Element lookup entries:

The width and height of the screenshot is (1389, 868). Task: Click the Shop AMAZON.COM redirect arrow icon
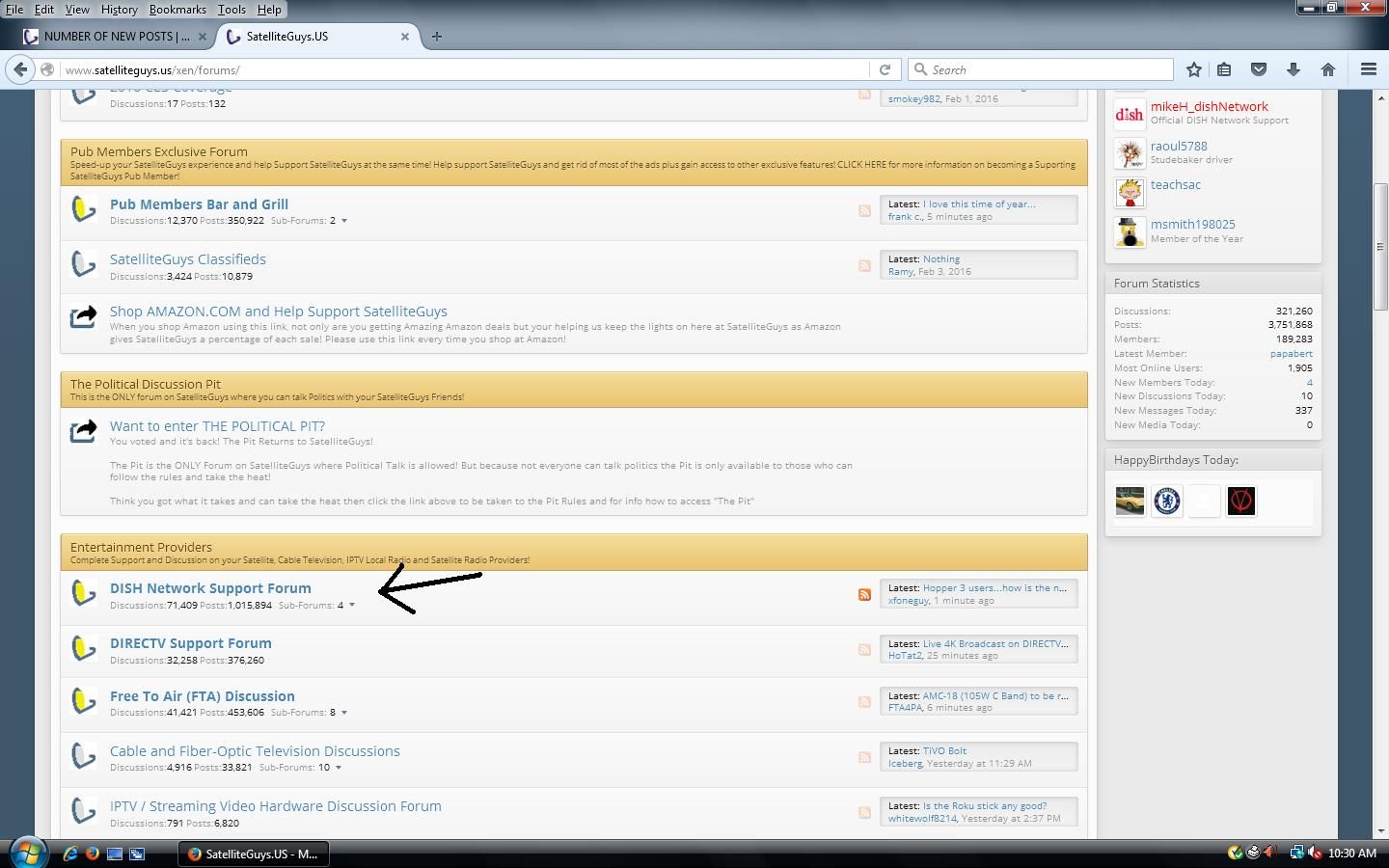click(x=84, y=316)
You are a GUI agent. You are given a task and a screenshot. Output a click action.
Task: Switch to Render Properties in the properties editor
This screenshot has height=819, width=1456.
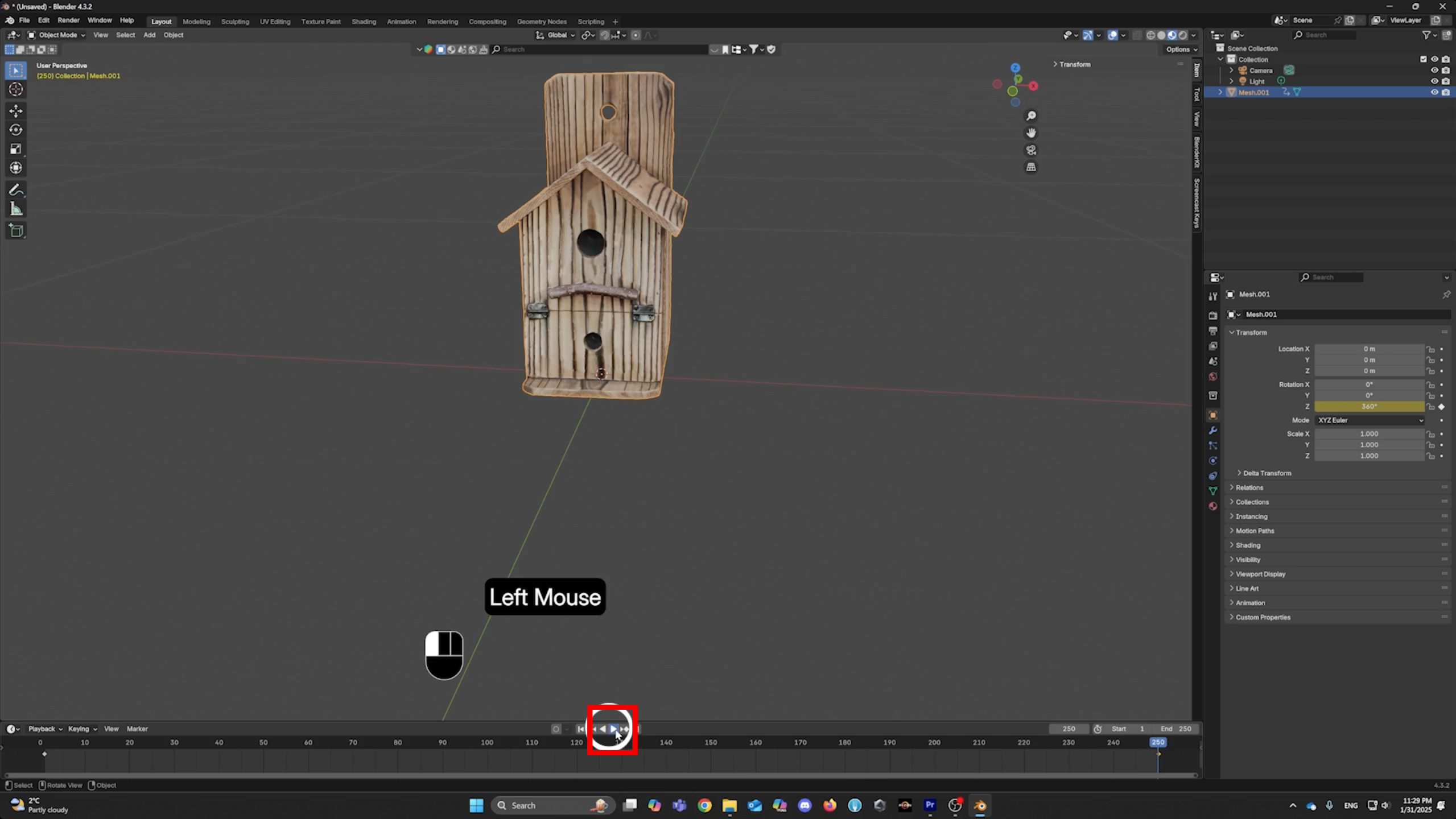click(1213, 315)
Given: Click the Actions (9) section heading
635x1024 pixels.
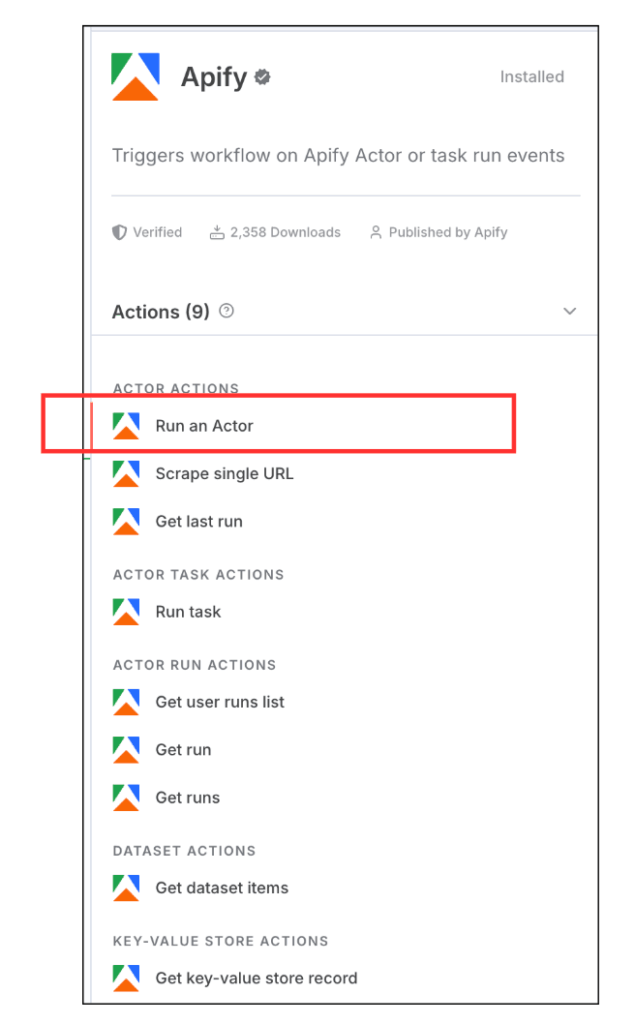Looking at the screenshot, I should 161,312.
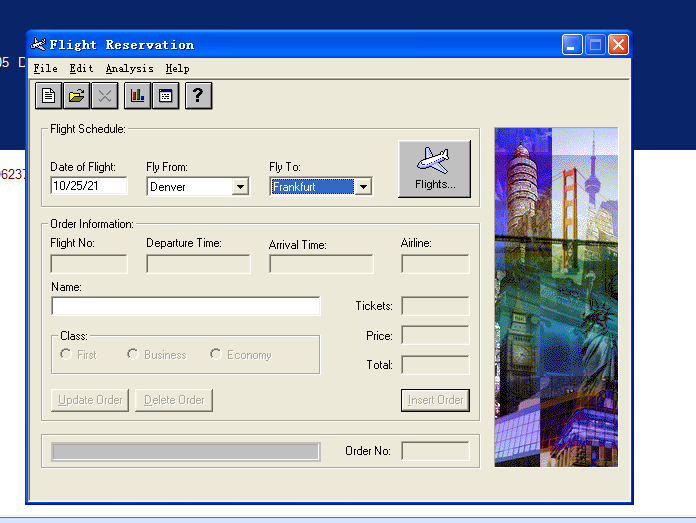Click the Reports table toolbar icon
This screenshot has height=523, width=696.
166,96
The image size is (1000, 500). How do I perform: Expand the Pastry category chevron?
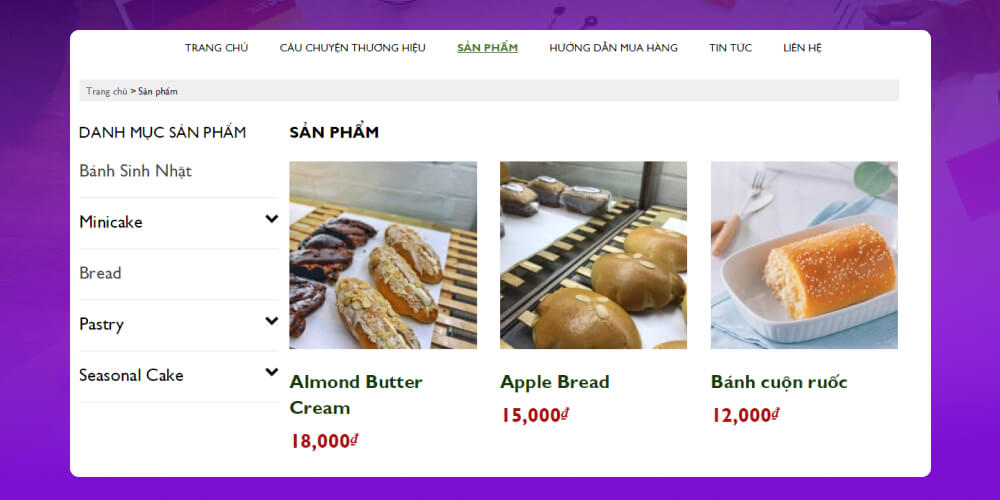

Given problem — Output all the lines of the entries above word for word, omitting the pictures.

Problem solution —
The width and height of the screenshot is (1389, 868). Task: Click the Shop AMAZON.COM redirect arrow icon
click(x=84, y=316)
You are a GUI agent. You are given a task and a screenshot. Output a click action.
Task: Switch to Render Properties in the properties editor
This screenshot has height=819, width=1456.
click(1213, 315)
Given: Click the Actions (9) section heading
635x1024 pixels.
Looking at the screenshot, I should 161,312.
Click the Reports table toolbar icon
This screenshot has height=523, width=696.
166,96
The image size is (1000, 500). How do I perform: Expand the Pastry category chevron?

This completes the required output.